[identity profile] elliemorris.livejournal.com posting in [community profile] indeedsir_backup

What-ho everyone! I have a new Jeeves fanfiction here, based around the pairing Rocky/Bertie and hints of Bertie/Jeeves. I have to apologise, as this is probably the worst and most difficult Jeeves fic I've written, so it may come across as rather strained. However, thanks very much to my Beta Derien for helping me!

Title: Bertie and the American Love Bird
Pairing: Rocky/Bertie and Jeeves/Bertie
Summary: The Pink Gentleman's League is a place where the closeted inverts of New York can meet, drink and dance. What happens when Bertie Wooster meets Rocky Todd one evening?
Rating: PG-15 (there are some non-graphic mentions of sex)
Words: 4,977
Disclaimer: The wonderful world of Jeeves does not belong to me - if it did, I'd be a millionaire living in a castle, but sadly not. Characters belong to P.G. Wodehouse.


1

Some of you may be wondering how on earth I came to meet Rockmetteller “Rocky” Todd, the eccentric American poet of Long Island. Bertram Wooster being a notorious city dweller and socialite, and dear old Rocky being an all-American, country hermit kind of cove doesn’t help clear the mystery much either… He and I are complete opposites, like black and white, day and night, Marmite and marmalade. Yet both of us being writers with two big, awful looming secrets made our sympathies align and the love light come into Rocky Todd’s eyes.

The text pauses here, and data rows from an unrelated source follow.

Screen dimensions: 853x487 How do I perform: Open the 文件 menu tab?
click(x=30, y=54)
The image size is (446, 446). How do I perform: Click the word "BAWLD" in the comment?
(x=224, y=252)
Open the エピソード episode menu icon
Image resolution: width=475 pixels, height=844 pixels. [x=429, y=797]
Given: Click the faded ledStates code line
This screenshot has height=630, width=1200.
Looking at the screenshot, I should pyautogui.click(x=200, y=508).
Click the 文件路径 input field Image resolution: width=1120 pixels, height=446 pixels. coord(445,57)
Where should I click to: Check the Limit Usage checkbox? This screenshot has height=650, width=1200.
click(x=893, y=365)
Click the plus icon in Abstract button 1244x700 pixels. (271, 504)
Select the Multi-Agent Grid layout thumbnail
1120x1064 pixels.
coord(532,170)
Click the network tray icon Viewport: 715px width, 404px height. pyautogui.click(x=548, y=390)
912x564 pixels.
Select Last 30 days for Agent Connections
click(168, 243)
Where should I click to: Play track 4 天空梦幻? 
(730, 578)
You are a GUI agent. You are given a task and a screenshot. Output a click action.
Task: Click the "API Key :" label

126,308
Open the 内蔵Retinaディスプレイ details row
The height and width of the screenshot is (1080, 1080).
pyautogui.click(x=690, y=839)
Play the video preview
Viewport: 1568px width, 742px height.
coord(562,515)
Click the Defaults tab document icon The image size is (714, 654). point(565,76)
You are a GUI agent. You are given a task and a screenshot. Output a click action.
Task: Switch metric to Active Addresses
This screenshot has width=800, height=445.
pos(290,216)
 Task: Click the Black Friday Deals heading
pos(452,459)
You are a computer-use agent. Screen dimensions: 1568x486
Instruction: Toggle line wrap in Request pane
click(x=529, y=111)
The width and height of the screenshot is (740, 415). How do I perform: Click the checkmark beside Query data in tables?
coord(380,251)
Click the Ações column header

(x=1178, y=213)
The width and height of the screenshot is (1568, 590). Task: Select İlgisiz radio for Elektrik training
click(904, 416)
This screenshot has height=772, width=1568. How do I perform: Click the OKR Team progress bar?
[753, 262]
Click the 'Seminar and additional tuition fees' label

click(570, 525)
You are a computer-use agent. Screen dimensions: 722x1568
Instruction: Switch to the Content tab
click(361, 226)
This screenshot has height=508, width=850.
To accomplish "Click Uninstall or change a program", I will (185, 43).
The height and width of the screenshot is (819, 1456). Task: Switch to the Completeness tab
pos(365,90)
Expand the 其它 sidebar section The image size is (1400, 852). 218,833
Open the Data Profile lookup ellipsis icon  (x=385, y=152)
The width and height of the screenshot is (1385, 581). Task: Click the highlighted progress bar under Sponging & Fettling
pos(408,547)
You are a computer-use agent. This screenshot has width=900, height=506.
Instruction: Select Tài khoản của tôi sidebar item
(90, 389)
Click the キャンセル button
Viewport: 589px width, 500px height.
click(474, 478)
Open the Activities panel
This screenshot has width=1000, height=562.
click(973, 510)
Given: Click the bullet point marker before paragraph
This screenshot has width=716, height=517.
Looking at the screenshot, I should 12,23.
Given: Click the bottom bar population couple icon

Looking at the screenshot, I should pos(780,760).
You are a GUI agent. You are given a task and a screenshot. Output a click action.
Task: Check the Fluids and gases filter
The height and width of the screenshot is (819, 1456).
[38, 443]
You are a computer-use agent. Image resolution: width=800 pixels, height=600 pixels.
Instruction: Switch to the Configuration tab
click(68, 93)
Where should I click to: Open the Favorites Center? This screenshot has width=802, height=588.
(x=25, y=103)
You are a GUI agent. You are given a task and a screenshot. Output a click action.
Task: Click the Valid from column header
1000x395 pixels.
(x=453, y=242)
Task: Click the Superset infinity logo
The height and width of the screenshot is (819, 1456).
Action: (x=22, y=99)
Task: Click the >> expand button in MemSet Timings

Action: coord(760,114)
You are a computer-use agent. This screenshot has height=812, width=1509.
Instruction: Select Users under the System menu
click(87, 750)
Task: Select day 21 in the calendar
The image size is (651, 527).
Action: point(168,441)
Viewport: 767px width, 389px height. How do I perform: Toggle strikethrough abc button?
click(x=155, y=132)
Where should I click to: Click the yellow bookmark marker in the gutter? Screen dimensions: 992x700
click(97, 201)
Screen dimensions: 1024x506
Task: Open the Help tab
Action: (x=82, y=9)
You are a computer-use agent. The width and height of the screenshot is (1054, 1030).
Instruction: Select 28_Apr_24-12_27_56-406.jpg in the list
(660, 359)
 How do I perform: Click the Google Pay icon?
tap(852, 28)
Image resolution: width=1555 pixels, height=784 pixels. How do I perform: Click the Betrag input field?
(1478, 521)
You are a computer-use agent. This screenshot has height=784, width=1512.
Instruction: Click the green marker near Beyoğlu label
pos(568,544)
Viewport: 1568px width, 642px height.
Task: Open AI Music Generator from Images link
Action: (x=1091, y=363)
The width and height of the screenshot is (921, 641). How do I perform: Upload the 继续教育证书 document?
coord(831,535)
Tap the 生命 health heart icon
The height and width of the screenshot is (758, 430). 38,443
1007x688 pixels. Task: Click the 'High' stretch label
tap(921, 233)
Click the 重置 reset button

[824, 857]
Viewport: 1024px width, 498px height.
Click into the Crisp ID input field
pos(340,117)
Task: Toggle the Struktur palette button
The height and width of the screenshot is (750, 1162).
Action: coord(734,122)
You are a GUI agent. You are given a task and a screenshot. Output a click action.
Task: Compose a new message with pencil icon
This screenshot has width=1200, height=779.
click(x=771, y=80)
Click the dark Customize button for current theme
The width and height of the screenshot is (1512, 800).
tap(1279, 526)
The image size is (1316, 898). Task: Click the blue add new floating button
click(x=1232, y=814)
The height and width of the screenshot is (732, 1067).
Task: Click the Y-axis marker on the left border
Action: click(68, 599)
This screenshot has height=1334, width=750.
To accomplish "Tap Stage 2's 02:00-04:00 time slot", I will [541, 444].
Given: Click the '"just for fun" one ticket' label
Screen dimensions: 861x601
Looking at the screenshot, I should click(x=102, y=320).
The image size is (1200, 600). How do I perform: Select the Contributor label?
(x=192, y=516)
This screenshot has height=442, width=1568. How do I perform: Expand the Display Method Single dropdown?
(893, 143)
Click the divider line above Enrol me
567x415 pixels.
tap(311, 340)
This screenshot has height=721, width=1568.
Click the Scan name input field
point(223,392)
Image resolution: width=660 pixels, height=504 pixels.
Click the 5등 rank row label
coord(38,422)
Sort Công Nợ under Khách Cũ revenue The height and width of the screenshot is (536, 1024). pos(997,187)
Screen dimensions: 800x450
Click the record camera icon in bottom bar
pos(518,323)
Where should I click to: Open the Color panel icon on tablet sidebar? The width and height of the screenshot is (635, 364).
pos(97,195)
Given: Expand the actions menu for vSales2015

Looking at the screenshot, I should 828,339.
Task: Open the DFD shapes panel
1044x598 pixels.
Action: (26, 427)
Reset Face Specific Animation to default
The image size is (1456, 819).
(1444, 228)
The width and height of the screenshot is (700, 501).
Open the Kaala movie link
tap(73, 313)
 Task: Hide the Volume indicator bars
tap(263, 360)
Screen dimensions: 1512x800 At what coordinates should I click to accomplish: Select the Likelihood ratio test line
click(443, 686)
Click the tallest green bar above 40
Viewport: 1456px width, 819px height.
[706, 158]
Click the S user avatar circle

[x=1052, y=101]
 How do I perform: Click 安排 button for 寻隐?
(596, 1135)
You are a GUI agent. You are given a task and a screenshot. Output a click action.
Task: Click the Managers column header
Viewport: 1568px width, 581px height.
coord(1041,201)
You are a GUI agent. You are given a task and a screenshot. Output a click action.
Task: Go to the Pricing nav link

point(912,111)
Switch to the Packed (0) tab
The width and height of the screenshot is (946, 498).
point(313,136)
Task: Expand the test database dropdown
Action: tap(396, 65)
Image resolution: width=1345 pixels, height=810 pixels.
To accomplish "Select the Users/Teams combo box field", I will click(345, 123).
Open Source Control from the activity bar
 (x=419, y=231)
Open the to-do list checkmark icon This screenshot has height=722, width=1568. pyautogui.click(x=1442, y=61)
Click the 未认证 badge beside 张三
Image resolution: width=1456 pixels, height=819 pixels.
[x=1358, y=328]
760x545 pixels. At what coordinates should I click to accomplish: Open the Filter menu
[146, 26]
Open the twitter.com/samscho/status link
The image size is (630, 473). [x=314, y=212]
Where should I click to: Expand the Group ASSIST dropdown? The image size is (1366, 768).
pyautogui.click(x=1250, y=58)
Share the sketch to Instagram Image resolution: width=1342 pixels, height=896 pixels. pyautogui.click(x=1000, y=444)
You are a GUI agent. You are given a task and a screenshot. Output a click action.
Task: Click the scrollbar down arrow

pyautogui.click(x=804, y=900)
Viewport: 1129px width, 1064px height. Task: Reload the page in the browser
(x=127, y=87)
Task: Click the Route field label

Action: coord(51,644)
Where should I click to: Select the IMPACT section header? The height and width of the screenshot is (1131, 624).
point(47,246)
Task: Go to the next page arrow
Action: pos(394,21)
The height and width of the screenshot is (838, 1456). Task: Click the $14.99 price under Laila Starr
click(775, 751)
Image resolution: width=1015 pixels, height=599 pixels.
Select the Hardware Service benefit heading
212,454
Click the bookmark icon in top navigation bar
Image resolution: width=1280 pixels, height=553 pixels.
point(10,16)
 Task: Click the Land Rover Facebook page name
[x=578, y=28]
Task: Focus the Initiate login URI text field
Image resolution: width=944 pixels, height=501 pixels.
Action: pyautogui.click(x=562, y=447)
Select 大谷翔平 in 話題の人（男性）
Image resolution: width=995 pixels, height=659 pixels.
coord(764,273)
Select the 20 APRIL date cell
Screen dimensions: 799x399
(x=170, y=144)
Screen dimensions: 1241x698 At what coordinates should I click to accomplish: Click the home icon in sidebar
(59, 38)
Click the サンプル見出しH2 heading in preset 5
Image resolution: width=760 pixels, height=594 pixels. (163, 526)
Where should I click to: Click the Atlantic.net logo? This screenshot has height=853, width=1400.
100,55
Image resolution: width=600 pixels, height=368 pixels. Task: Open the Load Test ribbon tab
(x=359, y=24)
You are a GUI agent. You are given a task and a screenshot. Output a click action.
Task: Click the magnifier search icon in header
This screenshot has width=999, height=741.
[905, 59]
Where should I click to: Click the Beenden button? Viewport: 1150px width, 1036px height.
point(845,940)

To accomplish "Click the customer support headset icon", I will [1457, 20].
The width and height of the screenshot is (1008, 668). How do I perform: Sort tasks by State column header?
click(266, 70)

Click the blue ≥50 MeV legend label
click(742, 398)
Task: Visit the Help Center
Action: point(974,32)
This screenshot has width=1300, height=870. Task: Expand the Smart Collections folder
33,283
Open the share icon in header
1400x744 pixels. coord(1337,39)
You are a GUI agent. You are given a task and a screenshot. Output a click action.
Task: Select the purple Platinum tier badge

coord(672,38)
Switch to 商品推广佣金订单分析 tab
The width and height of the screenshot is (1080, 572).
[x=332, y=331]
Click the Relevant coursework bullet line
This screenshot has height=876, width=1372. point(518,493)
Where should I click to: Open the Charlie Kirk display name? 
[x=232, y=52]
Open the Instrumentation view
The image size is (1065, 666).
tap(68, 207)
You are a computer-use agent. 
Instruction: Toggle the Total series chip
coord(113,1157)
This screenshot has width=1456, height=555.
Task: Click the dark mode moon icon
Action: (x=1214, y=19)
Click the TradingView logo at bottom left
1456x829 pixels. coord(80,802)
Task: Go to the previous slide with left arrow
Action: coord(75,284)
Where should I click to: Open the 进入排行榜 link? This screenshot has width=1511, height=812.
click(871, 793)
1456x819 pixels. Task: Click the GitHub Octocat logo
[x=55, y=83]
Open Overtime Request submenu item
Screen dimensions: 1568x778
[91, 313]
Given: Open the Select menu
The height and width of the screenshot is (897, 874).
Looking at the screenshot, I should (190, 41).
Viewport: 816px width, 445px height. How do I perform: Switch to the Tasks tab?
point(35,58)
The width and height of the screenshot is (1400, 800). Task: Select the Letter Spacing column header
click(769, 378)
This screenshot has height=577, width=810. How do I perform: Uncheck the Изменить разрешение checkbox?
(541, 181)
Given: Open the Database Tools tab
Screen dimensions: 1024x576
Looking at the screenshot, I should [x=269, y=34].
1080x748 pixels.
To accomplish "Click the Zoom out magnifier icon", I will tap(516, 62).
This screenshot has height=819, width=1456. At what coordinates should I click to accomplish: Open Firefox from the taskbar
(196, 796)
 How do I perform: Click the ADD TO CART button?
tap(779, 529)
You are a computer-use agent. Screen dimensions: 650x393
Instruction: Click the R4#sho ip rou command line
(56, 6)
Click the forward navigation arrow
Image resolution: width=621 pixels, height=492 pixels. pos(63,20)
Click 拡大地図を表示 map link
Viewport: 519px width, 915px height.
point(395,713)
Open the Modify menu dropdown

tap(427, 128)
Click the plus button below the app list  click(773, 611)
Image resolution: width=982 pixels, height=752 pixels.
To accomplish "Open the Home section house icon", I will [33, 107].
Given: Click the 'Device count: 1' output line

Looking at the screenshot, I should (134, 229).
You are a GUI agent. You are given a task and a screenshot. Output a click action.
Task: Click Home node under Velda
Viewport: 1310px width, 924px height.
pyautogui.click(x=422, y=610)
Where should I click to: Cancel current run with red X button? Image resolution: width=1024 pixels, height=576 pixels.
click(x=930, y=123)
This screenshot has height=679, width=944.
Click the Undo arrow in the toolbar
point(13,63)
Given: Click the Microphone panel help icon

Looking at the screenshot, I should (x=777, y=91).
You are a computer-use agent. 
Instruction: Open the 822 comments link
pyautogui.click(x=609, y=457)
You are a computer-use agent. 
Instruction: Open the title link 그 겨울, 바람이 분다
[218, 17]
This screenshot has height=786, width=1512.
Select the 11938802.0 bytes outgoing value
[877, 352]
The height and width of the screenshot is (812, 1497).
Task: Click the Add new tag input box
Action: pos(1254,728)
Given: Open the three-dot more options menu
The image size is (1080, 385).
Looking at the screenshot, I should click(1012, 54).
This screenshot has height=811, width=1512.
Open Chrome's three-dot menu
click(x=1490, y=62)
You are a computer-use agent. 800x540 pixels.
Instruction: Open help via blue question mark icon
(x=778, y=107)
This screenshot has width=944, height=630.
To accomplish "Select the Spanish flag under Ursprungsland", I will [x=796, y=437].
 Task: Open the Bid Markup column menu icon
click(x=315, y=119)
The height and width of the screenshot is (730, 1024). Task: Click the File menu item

You see, I could never tell Jeeves such a thing — and he is my friend, confidant, and dare I say it… soul mate — but Rocky and I met during the summer at a fairy club in New York, where all the other closeted inverts meet, drink, and dance.

At that point in my life the last of the Woosters was feeling particularly lonely, away from all the dashing Drones and blasted beazels that Blighty held; I even missed my aunts, believe it or not. I was a long way from London and life was particularly grey and gloomy. All was not right with the world, if you get my meaning.

The Pumpkin club was a hoot of course, but never quite on par with the fun and frivolity of the Drones — no bread rolls were thrown, no tender goddesses cropped up in conversation, and nobody ordered me drinks for cheering them up — it seemed that in the States everybody was all hot and bothered over some bally depression, and their moods were equally as miserable. Even the most oofy of the lot had to keep a close eye and clenched fist on their green stuff, and that sort of atmosphere was nowhere near my level of ooja-cum-spiff.

Jeeves was particularly frosty over a pair of silver spats that I had picked up in Manhattan to brighten my day, and it seemed that inside this heart of mine there was a bally great, gaping hole where love and companionship was concerned. The dear old fruit just didn’t seem to want to occupy the gap in my heart, so both mind and soul were left downtrodden. For once I had met somebody that didn’t leap at the chance of getting engaged to me, and although usually that would be the greatest relief, it had broken my bally heart.

I’d always left signs about me to indicate that a kiss and a cuddle from my faithful manservant would not be unwelcome, and he overlooked each and every one — even the one time he bent over me to hand over the b. and s. and I grabbed him by the tie around his neck, stroking the black silk suggestively, and pulling him gently to my lips as I had seen in the talking pictures; he had simply disentangled himself from my grip and took away my drink, suggesting I had had one too many martinis. The dashed nerve!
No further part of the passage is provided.